AI tops investment list for CSOs, says G4S report
Written by Rebecca Uffindell Tue 12 Sep 2023
Close to half of Chief Security Officers (CSOs) expect to see their budgets increase significantly in the next year, according to a new Allied Universal and G4S survey.
The World Security Report 2023 found that 46% of respondents intend to ‘significantly increase’ their budgets in the next year.
Artificial intelligence (AI) was top of the agenda for future physical security investments.
In a survey of 1,775 CSOs, the top two barriers in implementing technology were found to be implementation and maintenance costs, as well as a lack of skills in the security workforce.
A significant 90% of CSOs also recognised how cyberthreats are a challenging threat to physical security. The same amount also said they are more concerned with cybersecurity than physical security.
“Executive boards are grappling with balancing physical and cybersecurity alongside other priorities,” said Ashley Almanza, Executive Chairman of G4S.
Data centres were considered at risk through disruption of energy or security breaches linked to cyberattacks.
Misuse of company resources and data were found to be the most common internal threat at 35%.
Leaking sensitive information came in second at 34%, but is expected to become the biggest threat in the next 12 months. The Asia Pacific region is expected to be most impacted by these incidents.
Unauthorised access to company resources or data, industrial espionage and intellectual property theft are all expected to increase in the next year.
Even the most pressing external threats have a link to cybersecurity.
Fraud was predicted to be the biggest external threat, predicted by 25% of CSOs. This was followed by phishing and social engineering (24%).
Much of these threats are driven by financial gain or social causes.
“There is this social kind of impact or social motivation or political motivation whereby the bad actors are there to either hurt a company or socially and politically impact them,” said Steve Jones, Chief Executive at Allied, to Reuters.
The Threat Actors
Threat actors identified included violent criminals, petty criminals, economic criminals, terrorists and subversives (i.e. hackers, protesters, or spies).
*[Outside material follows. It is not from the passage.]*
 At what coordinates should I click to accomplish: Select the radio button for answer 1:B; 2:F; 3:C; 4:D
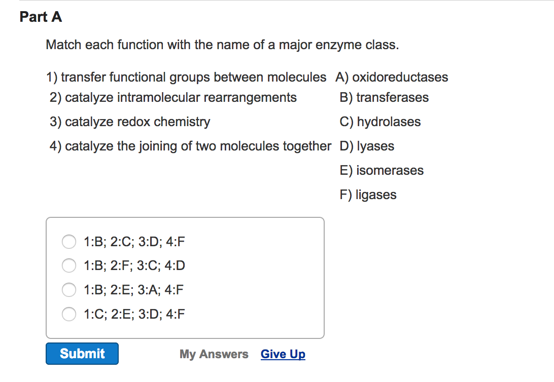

Subversives were considered the most dangerous, with 50% of CSOs predicting them to cause the most security incidents.
The Biggest Hazards to Security
The report also identified economic unrest as the biggest hazard affecting security over the next 12 months. This included factors like high inflation and declining living standards.
Other hazards identified were climate change, social unrest, disruption to energy supplies, and war and political instability.
The Impacts of Security Threats
The survey found that some of the world’s biggest companies had lost more than £797 billion ($1 trillion) as a result of physical security incidents in 2022.
These losses were comparable in scale to the financial impacts of more prominent cyberattacks.
“Security threats are more dynamic, convergent, and complicated than they have ever been…there are more ways in than ever before and the impacts are magnified,” said Dave Komendat, former Chief Security Officer at Boeing, in the report.
The survey questioned executives overseeing a combined £526 billion ($660 billion) in security budgets in 2022, or 3.3% of their global revenue.
What is Driving Security Spending?
The top three global drivers for the spending increase include rising operational costs, international economic instability, and domestic security concerns.
Regarding future spending plans, 42% of respondents expressed their intention to invest in AI-powered surveillance for quicker threat detection.
A total of 42% of respondents consider AI and AI-powered surveillance to be at the top of their future investments list for the next 5 years.
Of all respondents, 40% will also invest in biometrics and facial recognition in the next 5 years.
Europe Named ‘Least Advanced’ Region
European companies commonly experienced security threats such as fraud and misuse of company resources or data.
Europe lagged behind as the least advanced region in utilising cutting-edge and emerging technologies, with only 31% adoption. Latin America was ranked highest.
The greatest barrier to technology implementation is the cost to implement, cited by 36%, followed by the cost of maintenance at 34%.
European companies ranked second in the use of basic or minimal technology, with 36% of respondents indicating this as their level of advancement.
What Does the Future Hold for Physical Security?
CSOs will confront a ‘wide range of challenges’. The survey identified technology as a ‘critical enabler’ for future security, where AI and other technologies boost accuracy and reduce repetitive manual tasks.
The survey highlighted the benefit of Robotic Process Automation (RPA).
“An RPA was able to complete reviews of vetting paperwork in significantly less time with 99.6% accuracy, thereby allowing the security officers to focus on strategic work,” said Mary Rose McCaffrey, former Vice President of Security at Northrop Grumman.
The survey also emphasised the need for third-party expertise. It recommended the security community to invest in individuals with necessary technical capabilities, despite the associated cost.
“The security professional of the future will be able to… interact with the technology required to do their job and keep safe the assets they are assigned to protect,” added McCaffrey.
Respondents identified top traits for frontline security officers of the future, including a strong understanding of technology and industry-specific experience.